Jones’ story is not a unique one. For the big-time players, Mississippi State head coach Dan Mullen said the three weeks leading up to signing day are “just crazy.”
“There’s people coming at these young men from every direction,” Mullen said. “I’ve heard more stories than you could ever imagine of different people showing up on their door step and what goes on in recruiting, the situations these young men get faced with. You just hope, you know, over the next couple weeks, the reason they make their decisions, that they make decisions for the right reasons.”
It is not just coaches, of course. Paul Jones covers recruiting for Bulldawgjunction.com, and he said some of the worst pressure can come from family, friends and fans of different schools.
“I think it’s obviously stressful, because not only do you have the phone calls, but you have people asking every day at school, and every time they’re out, ‘Hey, where you going, man? Just curious,'” Paul Jones said. “A lot of [recruits] say that same thing that, ‘It was exciting in the beginning, but I had no idea what it was really going to turn into.'”

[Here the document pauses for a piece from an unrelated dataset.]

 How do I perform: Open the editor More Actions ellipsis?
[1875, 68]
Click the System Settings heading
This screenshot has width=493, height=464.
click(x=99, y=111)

For C.J. Johnson, a five-star linebacker and the top-rated player in Mississippi, it turned into a war on, of all places, his Facebook page. The Philadelphia native committed to MSU early in his junior year, but then in early January of this year, he backed off of his commitment to Mullen when MSU’s defensive coordinator Manny Diaz left for the same position at Texas.
After that, he said his phone, Facebook and everyday life were consumed with recruiting.
Many fans, or people posing as fans from other schools, flooded his Facebook page with accusations against him and his family for anything from taking money to his mother being given a job by Ole Miss boosters.
Johnson said things like that made it hard for him to enjoy the recruiting process.
“It was tough, because, you know, I’m a quick-tempered person, and I get fired up pretty fast,” Johnson said. “It don’t take much to kind of get me going. I just had to — it was hard to try to stay away from it. When my family got involved, I just cut it completely off, man, I’m done. I cut it completely. A guy over in Alabama, Brent Calloway, me and him was talking about it the other day. He said he actually got death threats.”
After the fans come the media. Just as there are multiple coaches calling a recruit from each school interested in him, there are multiple writers, bloggers and TV guys who cover each school calling the recruit, hoping to share his thoughts with the eagerly awaiting public.
Mullen, perhaps unsurprisingly, considers this a problem.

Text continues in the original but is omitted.